Her investigation leads her deeper and deeper into the Internet underworld, to a Second Life-like “deep Web” world called DeepArcher, to a mysterious underground bunker in Montauk, on a drug-smuggling boat on the Hudson, and a myriad of other places deep in Manhattan’s fringes. Meanwhile, Sept. 11 draws closer, and Hashlingerz’s activities appear to have some kind of connection to terrorist groups.

Pynchon, who received the National Book Award for “Gravity’s Rainbow,” zips the plot along at a frenetic pace and populates his book with dozens of colorful characters and pop culture references: bars with Zima on tap, a messenger from the defunct delivery service who still mysteriously makes deliveries, a Zenned-out surfer therapist, a Web designer obsessed with Jennifer Aniston’s hair, and so on.

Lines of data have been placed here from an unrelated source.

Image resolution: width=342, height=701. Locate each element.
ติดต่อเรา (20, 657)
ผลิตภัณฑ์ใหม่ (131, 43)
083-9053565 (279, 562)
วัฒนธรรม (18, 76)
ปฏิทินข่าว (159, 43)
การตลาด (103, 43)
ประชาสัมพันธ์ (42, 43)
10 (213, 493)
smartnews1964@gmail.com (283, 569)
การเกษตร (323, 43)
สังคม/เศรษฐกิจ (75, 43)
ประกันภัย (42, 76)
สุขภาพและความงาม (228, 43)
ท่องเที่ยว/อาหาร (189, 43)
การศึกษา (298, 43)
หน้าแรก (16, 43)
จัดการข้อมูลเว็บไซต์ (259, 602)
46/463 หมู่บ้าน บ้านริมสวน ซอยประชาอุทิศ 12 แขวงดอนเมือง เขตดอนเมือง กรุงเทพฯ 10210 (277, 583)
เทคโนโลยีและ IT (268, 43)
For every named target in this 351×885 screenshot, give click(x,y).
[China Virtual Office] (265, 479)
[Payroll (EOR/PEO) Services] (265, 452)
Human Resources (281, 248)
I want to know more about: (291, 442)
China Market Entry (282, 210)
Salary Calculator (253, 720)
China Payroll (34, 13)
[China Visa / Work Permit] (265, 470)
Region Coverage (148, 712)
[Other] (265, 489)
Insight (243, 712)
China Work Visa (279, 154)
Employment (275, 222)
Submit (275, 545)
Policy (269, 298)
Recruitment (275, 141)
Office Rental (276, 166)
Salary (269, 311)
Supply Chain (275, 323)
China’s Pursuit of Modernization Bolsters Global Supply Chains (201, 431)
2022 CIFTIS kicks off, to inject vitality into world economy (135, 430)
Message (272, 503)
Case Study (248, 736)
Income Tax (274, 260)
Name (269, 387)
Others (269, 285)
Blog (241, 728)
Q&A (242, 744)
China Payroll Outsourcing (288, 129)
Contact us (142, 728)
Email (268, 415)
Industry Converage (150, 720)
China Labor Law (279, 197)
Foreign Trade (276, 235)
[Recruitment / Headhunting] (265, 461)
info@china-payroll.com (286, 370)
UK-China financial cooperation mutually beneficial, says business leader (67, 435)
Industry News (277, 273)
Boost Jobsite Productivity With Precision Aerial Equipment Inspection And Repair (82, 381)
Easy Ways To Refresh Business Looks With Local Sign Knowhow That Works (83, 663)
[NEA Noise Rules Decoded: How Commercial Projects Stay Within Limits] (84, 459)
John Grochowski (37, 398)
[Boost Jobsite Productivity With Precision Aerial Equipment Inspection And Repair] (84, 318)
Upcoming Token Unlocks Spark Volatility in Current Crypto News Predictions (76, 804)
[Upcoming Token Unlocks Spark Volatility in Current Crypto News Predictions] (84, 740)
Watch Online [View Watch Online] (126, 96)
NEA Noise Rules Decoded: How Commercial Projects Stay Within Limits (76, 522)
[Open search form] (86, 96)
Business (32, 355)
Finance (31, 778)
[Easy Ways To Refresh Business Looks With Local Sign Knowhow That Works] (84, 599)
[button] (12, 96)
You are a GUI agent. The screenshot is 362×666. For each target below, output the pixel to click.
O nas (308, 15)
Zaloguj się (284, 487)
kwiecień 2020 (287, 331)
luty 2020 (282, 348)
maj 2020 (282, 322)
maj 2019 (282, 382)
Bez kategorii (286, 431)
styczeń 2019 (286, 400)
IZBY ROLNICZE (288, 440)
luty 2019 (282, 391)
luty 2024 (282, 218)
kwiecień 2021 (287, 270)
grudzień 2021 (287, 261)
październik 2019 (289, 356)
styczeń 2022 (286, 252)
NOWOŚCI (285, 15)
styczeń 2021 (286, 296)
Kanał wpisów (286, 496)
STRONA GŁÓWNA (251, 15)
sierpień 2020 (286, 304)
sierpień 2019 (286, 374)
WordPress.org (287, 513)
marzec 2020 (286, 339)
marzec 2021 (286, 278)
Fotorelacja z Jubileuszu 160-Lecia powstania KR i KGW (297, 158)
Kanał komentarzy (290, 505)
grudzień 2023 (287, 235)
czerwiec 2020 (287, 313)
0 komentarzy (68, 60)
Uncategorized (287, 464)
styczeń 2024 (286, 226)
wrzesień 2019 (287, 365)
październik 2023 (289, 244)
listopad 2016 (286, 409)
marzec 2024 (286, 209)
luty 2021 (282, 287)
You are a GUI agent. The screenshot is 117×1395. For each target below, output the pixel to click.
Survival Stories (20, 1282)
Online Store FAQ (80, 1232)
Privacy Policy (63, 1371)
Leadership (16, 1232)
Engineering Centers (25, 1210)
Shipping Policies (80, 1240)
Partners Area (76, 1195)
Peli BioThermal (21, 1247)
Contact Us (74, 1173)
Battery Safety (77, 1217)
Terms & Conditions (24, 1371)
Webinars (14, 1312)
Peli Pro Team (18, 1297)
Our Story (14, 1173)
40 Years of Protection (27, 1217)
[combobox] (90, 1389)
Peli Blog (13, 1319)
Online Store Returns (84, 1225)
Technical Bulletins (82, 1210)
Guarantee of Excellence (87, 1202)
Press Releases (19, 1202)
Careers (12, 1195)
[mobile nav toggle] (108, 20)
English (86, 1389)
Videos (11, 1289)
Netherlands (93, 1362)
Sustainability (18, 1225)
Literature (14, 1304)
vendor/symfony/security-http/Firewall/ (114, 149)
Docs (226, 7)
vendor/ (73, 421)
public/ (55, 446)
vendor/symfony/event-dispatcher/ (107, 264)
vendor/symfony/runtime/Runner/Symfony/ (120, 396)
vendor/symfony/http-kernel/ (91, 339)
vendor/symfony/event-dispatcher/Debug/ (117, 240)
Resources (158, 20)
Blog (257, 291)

The novel’s title, used often in the dot-com boom to describe companies with unproven and risky but possibly game-changing technology, today seems somewhat dated, and that’s the point.

In “Bleeding Edge,” Pynchon draws parallels between a relatively young Internet and a pre-Sept. 11 Manhattan — both ever-evolving landscapes marked by so much change over the past 12 years that the spring of 2001 seems like an ancient era.